EXERCISE DESCRIPTION:
The task calls for the lines below from the line with "The height and width of the screenshot is (303, 403)." to the line with "Task: Expand the Firewall menu", both ends included, copied exactly, without any pictures.

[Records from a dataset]
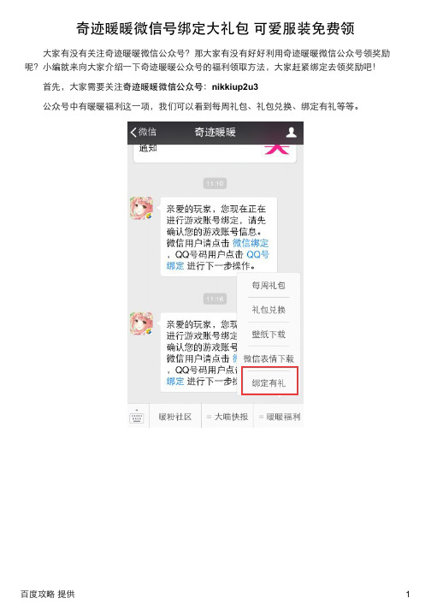Click the pink graphic in notification card
This screenshot has height=610, width=431.
coord(277,150)
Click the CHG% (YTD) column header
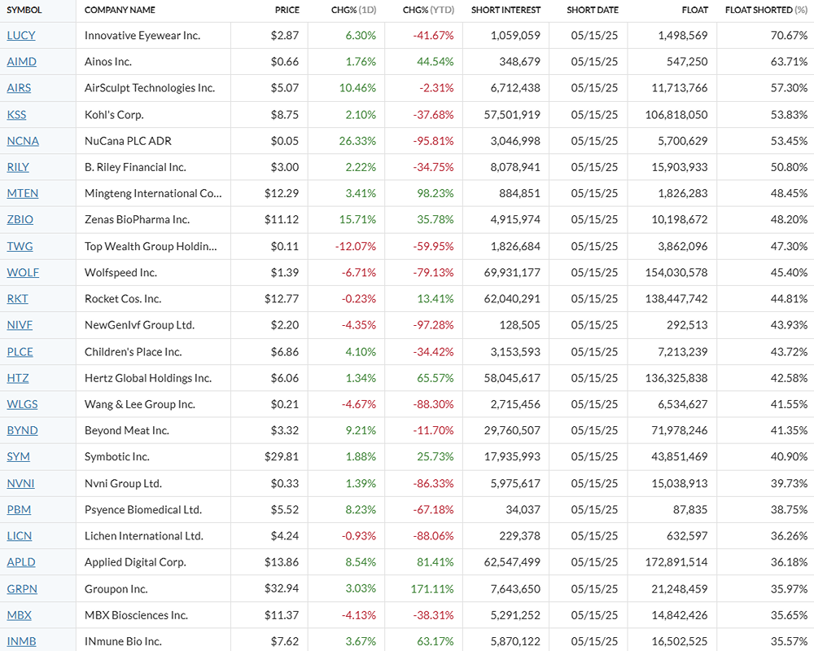Viewport: 814px width, 651px height. (x=428, y=10)
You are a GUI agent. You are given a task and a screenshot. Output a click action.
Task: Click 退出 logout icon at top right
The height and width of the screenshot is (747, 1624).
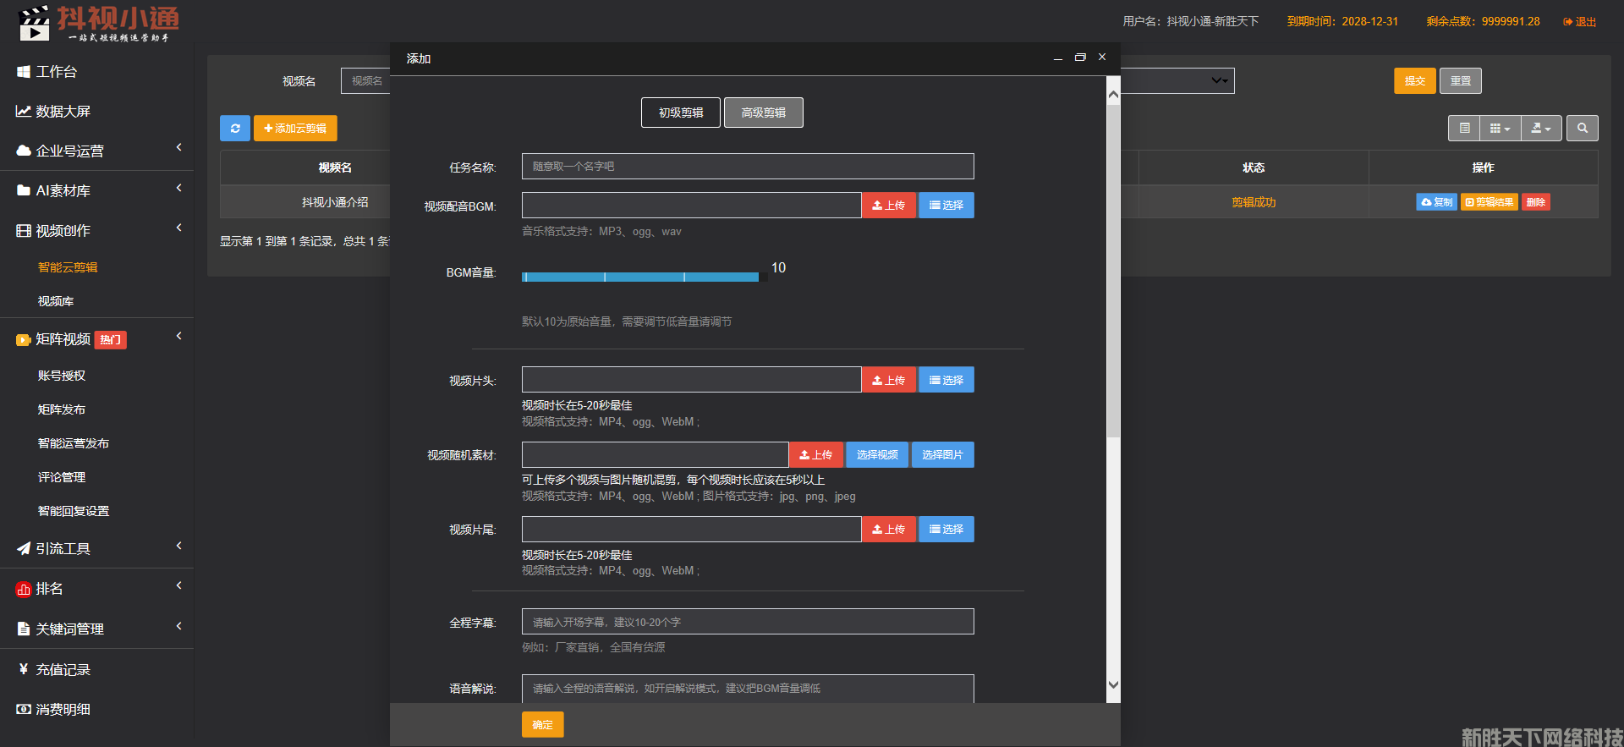(1579, 22)
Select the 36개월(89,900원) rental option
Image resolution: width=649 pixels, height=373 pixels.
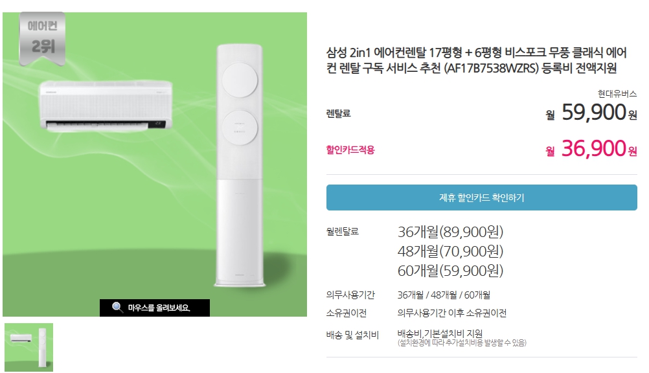point(450,232)
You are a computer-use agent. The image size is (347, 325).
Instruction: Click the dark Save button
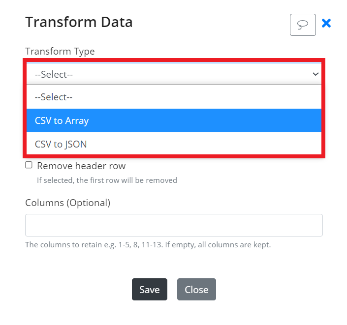[150, 290]
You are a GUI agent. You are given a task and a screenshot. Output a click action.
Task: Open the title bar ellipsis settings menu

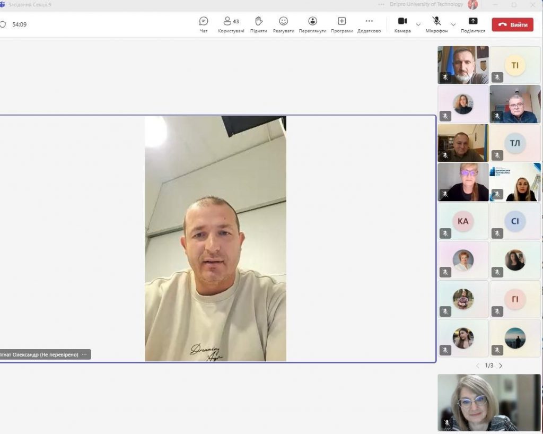point(381,5)
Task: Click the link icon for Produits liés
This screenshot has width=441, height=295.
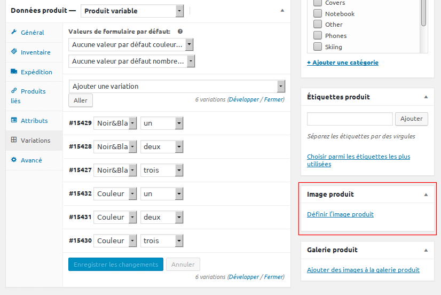Action: click(x=14, y=91)
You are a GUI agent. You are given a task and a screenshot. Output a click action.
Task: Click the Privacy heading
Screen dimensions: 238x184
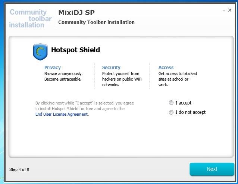click(53, 68)
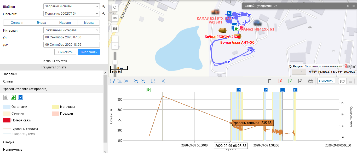Click the blue Выполнить button
This screenshot has height=153, width=357.
pos(89,52)
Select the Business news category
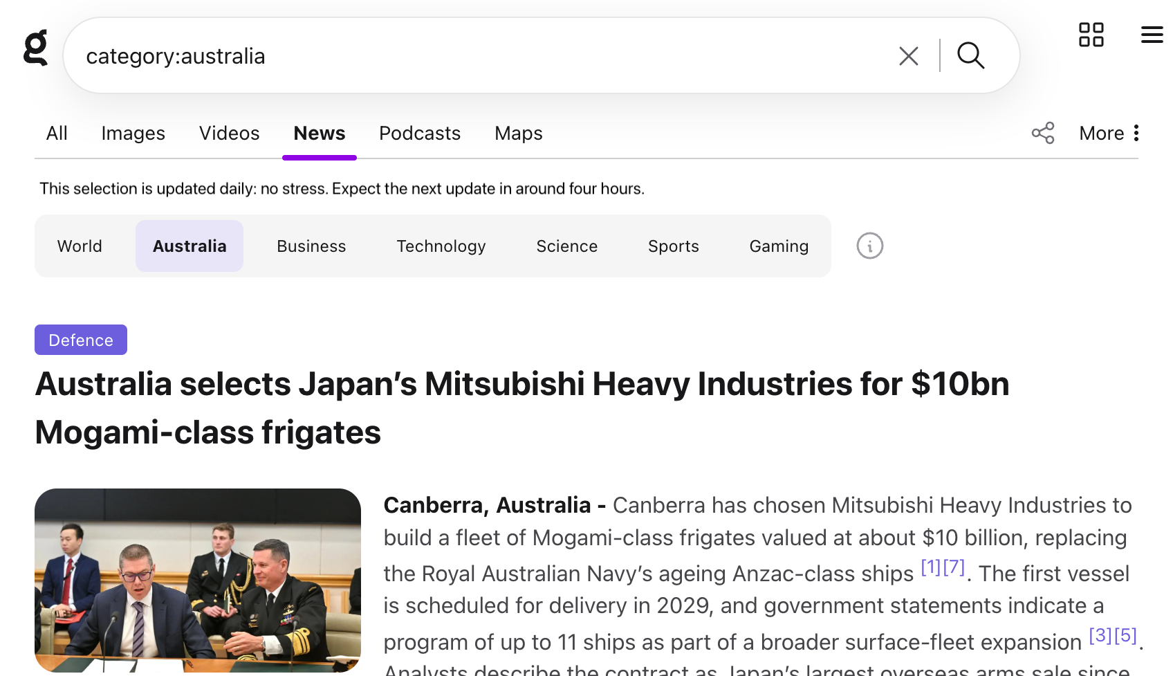 coord(311,246)
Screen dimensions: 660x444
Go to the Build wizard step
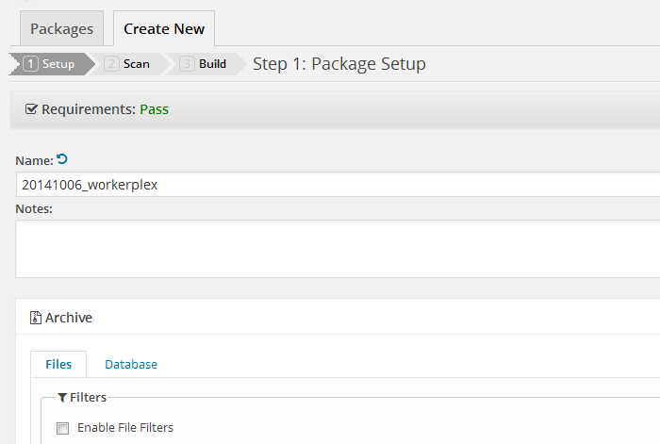tap(206, 64)
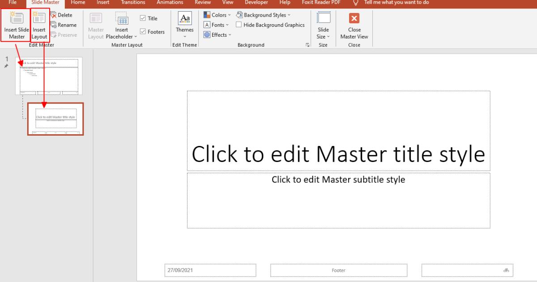Click the Footer placeholder on the slide
Viewport: 537px width, 282px height.
click(x=338, y=270)
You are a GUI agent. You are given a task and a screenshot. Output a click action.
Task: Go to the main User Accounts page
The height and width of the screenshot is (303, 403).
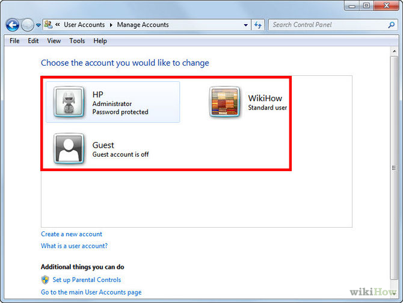click(x=91, y=292)
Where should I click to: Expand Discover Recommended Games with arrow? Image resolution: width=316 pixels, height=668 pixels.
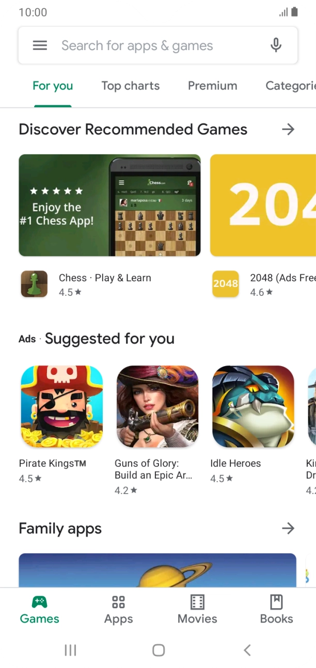point(288,129)
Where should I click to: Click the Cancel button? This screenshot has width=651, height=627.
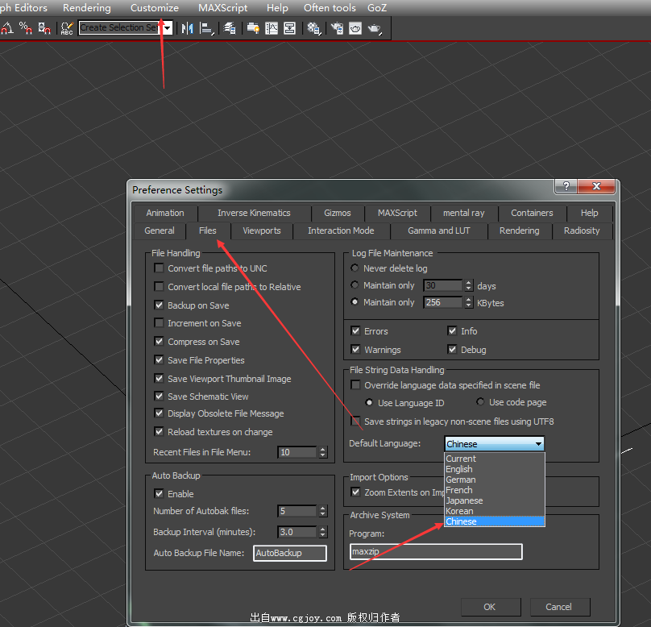pos(558,607)
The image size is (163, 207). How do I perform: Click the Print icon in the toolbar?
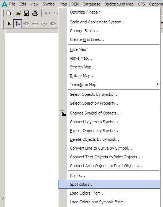[35, 13]
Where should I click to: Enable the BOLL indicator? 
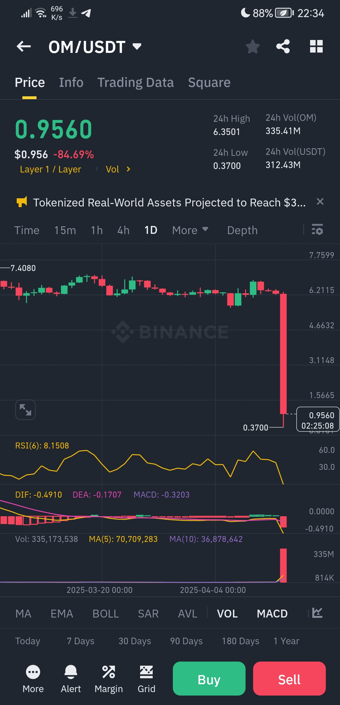tap(105, 614)
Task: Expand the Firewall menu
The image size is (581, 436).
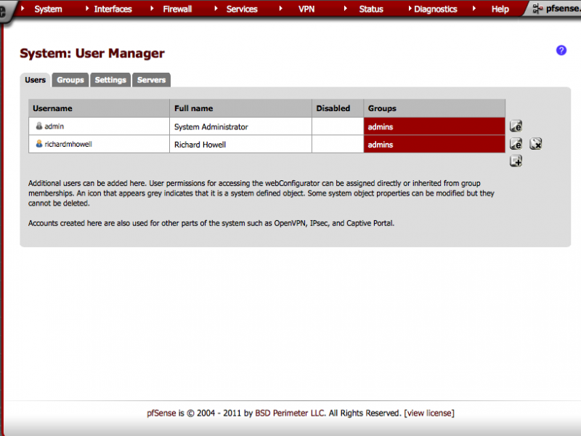Action: 176,9
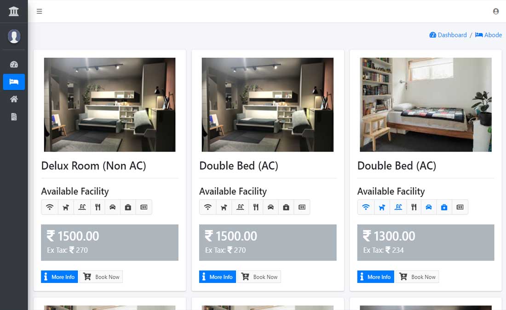This screenshot has height=310, width=506.
Task: Open the Dashboard speedometer icon in sidebar
Action: 14,64
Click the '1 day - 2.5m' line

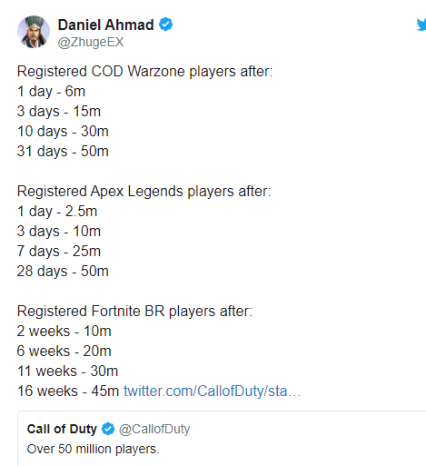(57, 212)
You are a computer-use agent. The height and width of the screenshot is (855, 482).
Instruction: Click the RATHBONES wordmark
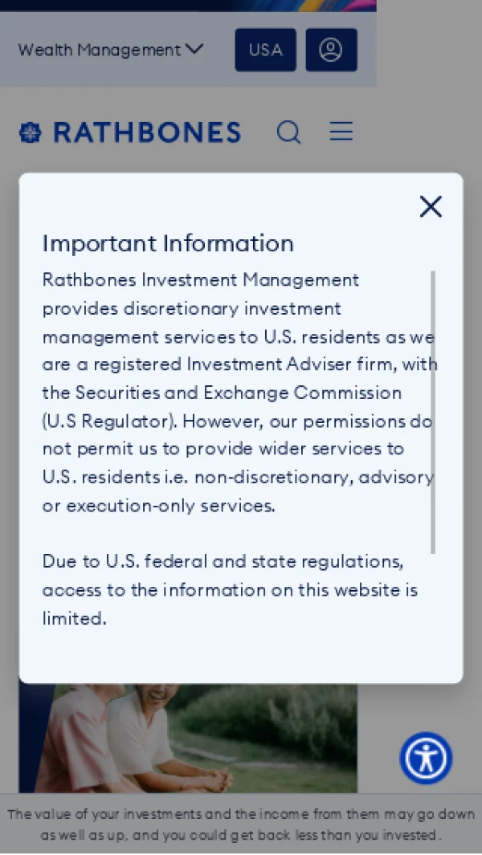(147, 132)
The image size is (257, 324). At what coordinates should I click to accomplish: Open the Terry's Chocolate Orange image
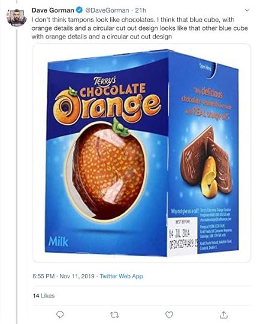click(142, 153)
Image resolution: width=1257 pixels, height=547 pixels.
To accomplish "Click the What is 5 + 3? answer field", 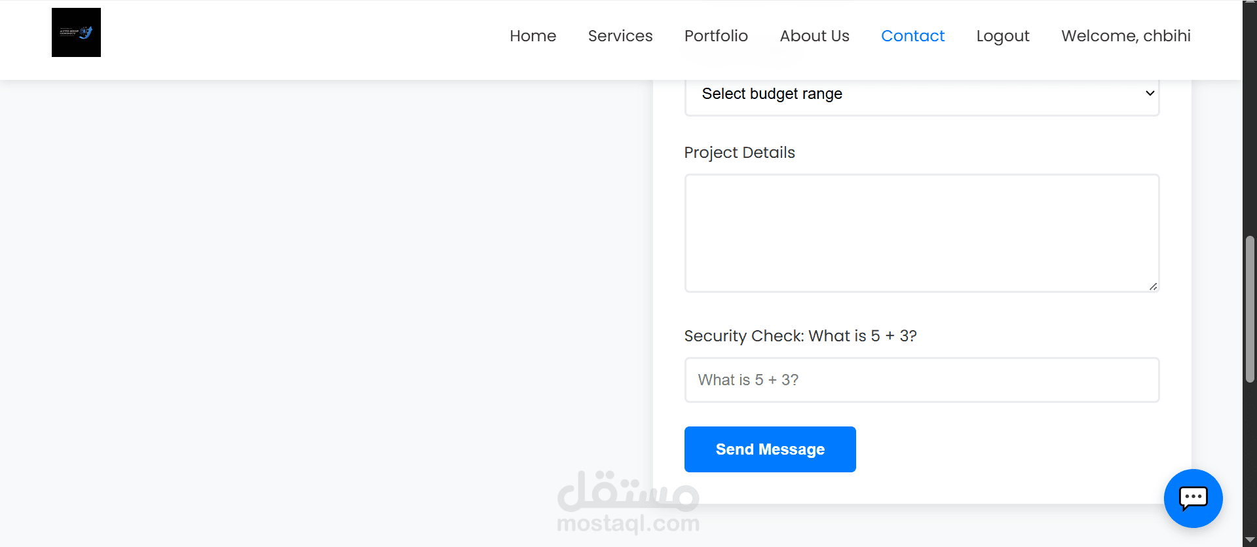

REPLY:
The height and width of the screenshot is (303, 403).
click(x=91, y=292)
Where should I click to: Expand Discover Recommended Games with arrow? Image resolution: width=316 pixels, height=668 pixels.
point(288,129)
Where should I click to: Click the Cancel button? This screenshot has width=651, height=627.
pos(558,607)
The image size is (163, 207). How do I perform: Click the Print icon in the toolbar?
[35, 13]
Where should I click to: Enable the BOLL indicator? 
tap(105, 614)
Task: Expand the Firewall menu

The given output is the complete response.